____ Passage for review

What are the atypical symptoms of canine hypothyroidism?
Although skin changes, weight gain, and lethargy are the most common clinical signs, hypothyroidism can also present with other less-common clinical syndromes like:
- Lipid (fatty) deposits on the corneas of the eyes
- Cardiac arrhythmias
- Megaesophagus (dilation of the esophagus)
In moderate to severe cases of canine hypothyroidism, an odd thickening can occur in the dog’s skin called “myxedema.” This is caused by deposits of polysaccharides in the deeper layers of the skin. This thickened skin on the face results in drooping of the eyelids and what we call a “tragic” expression. I’ve only seen it a handful of times in practice, but it’s a definite tip-off for hypothyroidism.
If you’re the owner of a senior dog, something that may be of particular interest to you is that several notorious neurologic disorders have been linked to hypothyroidism. These include hind-end weakness, laryngeal paralysis, and vestibular disease.
If your dog has been diagnosed with one of these conditions, I’m not saying he’s also hypothyroid, but it’s definitely worth ruling out with bloodwork. Unfortunately, even if he is hypothyroid, treatment won’t necessarily resolve the concurrent neurologic disorder.

________
____ Recorded data

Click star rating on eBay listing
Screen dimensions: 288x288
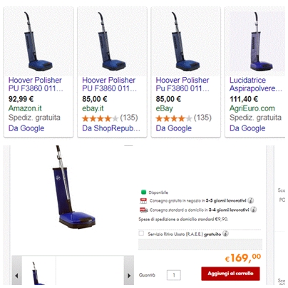pyautogui.click(x=173, y=118)
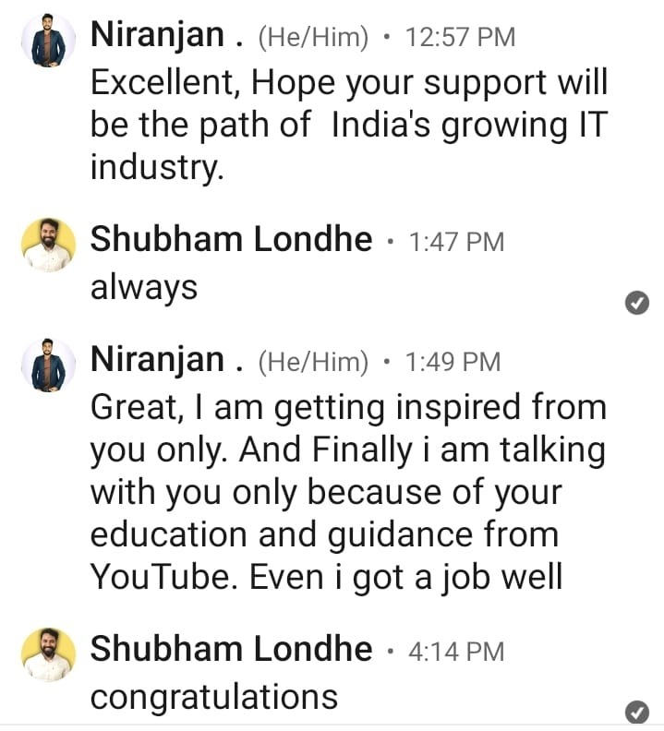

________

→ **Work instructions**:
Decide whether each statement agrees with the text on canine hypothyroidism, answering yes or no and quoting the words of the text that settle it: 1. Myxedema comes from polysaccharide deposits in the deeper layers of the skin. 2. Treating a hypothyroid dog will resolve a concurrent neurologic disorder. 3. Cardiac arrhythmias are among the most common clinical signs of the condition.

→ **Response to the task**:
1. Yes: "This is caused by deposits of polysaccharides in the deeper layers of the skin."
2. No: "treatment won’t necessarily resolve the concurrent neurologic disorder."
3. No: "skin changes, weight gain, and lethargy are the most common clinical signs"